Posted on Aug 30, 2012 | 1 comment

The Labor Day holiday comes at the perfect time for busy gardeners! Bearded Irises should be divided every 2 to 3 years, and Daylilies need division every 3 to 5 years. Late summer is the best time to do this, so make a morning of it and do both at once!

Bearded Iris is very easy to dig up, because the rhizome sits at soil level. Carefully dig it up, keeping as many roots as possible, and wash it off. Then check the rhizome carefully for soft areas and small holes. Remove all of these undesirable areas with a sharp knife, then divide the remaining rhizome at its natural joints (shown at right with a red arrow). Trim the foliage back to about 6 inches, and re-plant the new rhizomes.
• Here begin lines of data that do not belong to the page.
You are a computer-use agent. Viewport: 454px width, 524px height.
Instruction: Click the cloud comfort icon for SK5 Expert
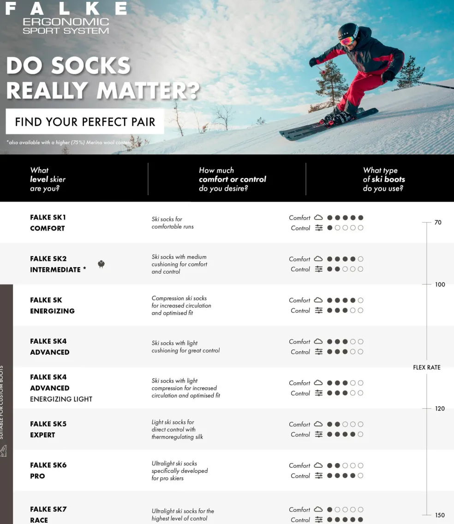[x=318, y=424]
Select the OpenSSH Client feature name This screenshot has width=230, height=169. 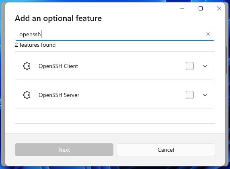[58, 66]
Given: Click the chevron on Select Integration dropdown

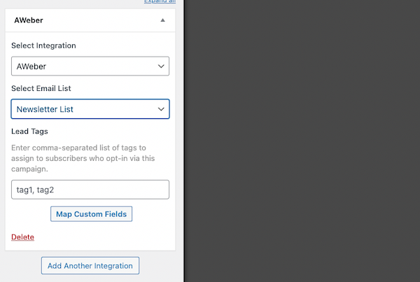Looking at the screenshot, I should (161, 67).
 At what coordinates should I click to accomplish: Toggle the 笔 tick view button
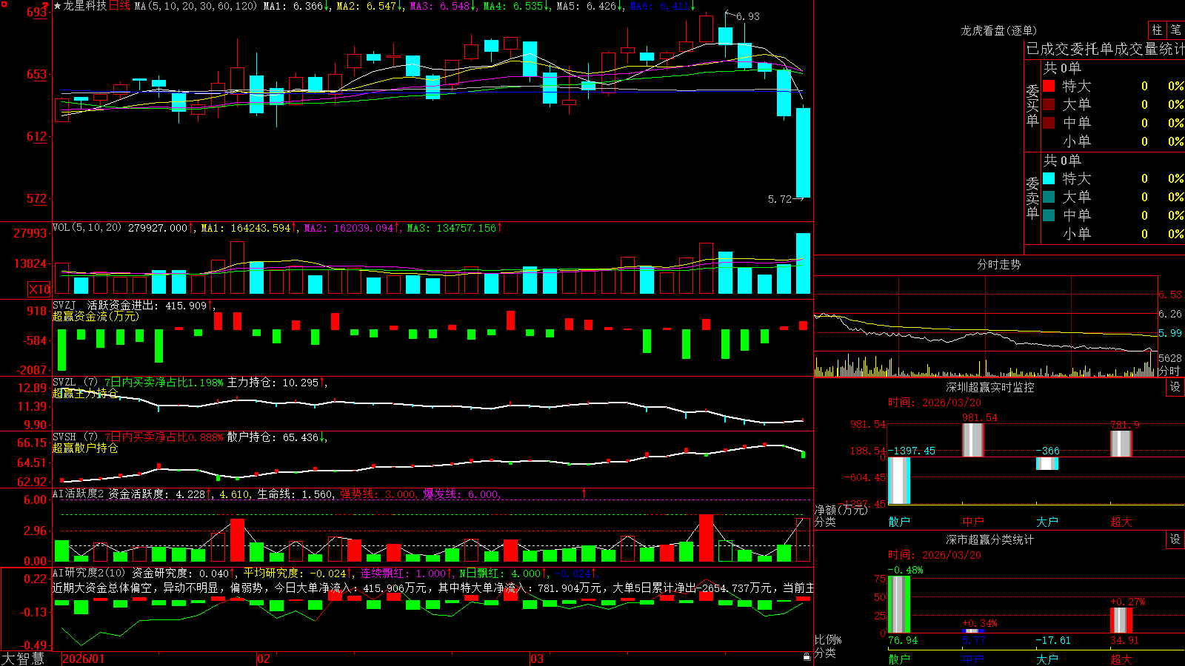1175,30
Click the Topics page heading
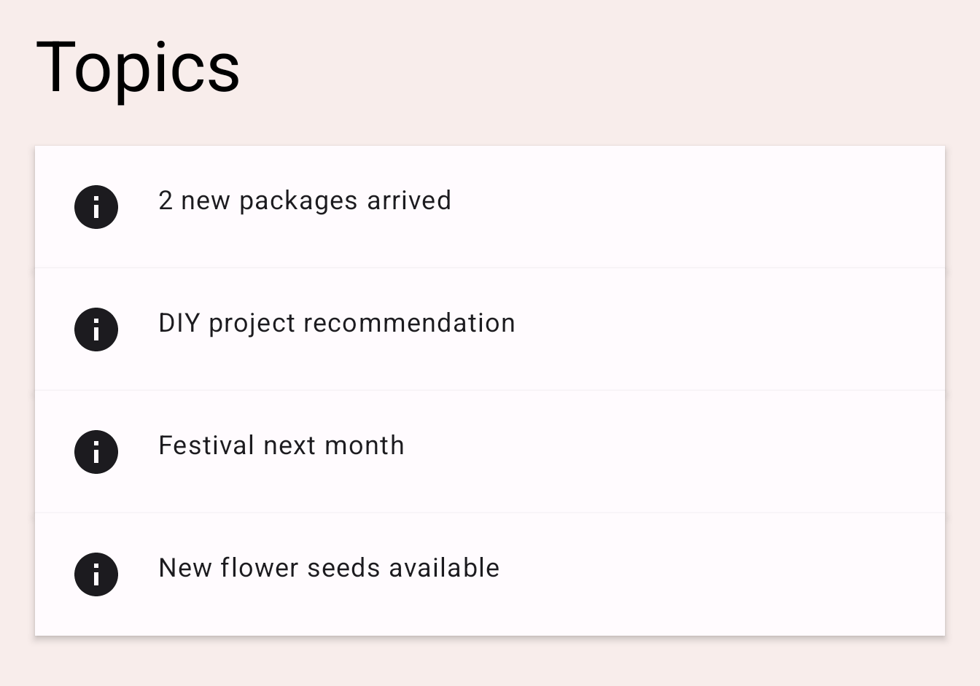Image resolution: width=980 pixels, height=686 pixels. coord(138,67)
Like everything else about Daylilies, division is very simple! Just dig up the plant, taking care to keep as many of the roots intact as possible. Then plunge two garden forks back-to-back through the center of the plant and gently pull them apart, dividing the plant in two. Repeat until you have smaller clumps. Trim the foliage back to about 12 inches and re-plant the new clumps, hilling up the soil and fanning at the roots.
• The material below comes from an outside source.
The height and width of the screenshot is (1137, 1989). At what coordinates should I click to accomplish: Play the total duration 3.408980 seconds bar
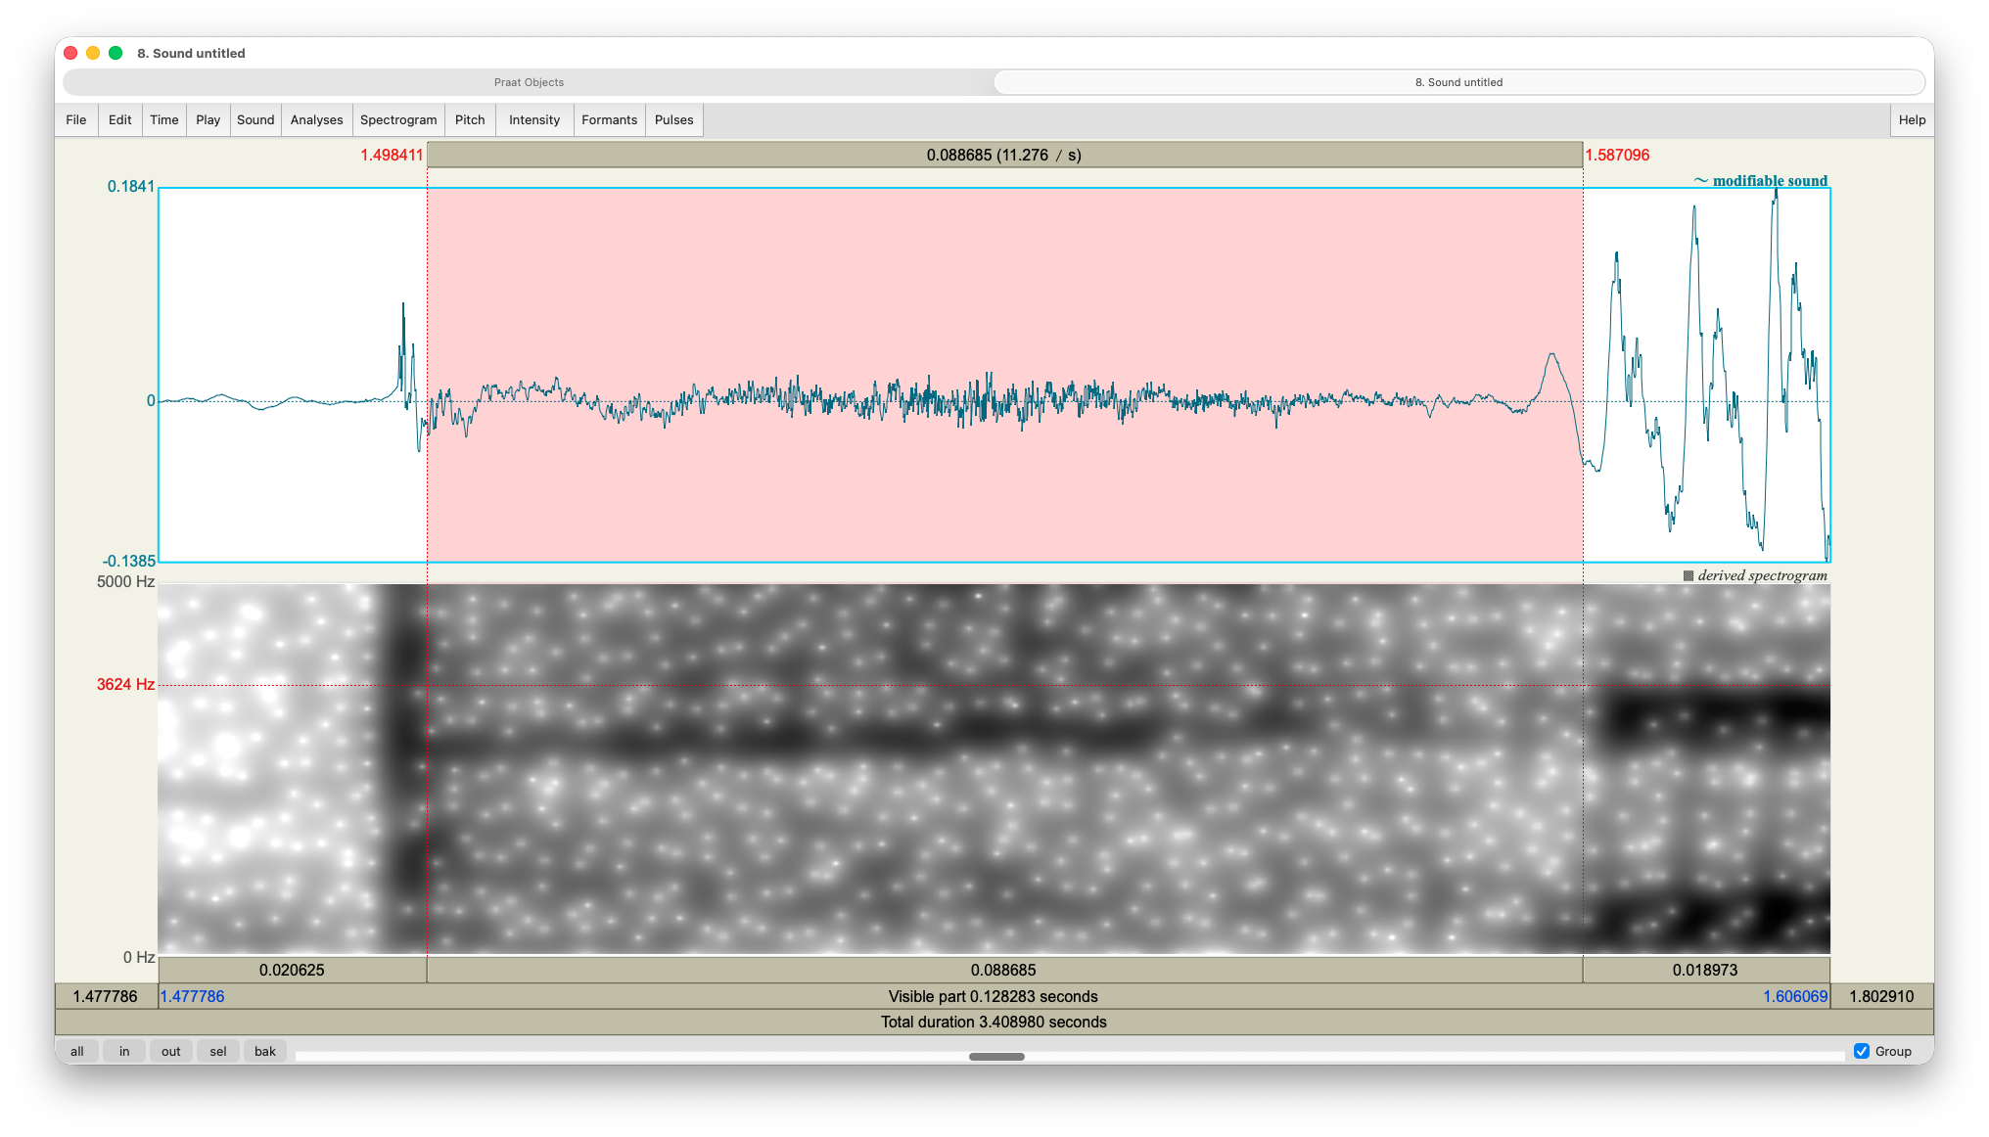pos(994,1022)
Now that you have many more new Bearded Iris and Daylily plants, you might consider creating an accent planting of just these two perennials. They both appreciate sunshine and good drainage, and bloom successively, with the Daylilies often encoring to keep the Irises company! This way you can dig up and divide the entire planting every 3 years, and keep your garden growing in beauty.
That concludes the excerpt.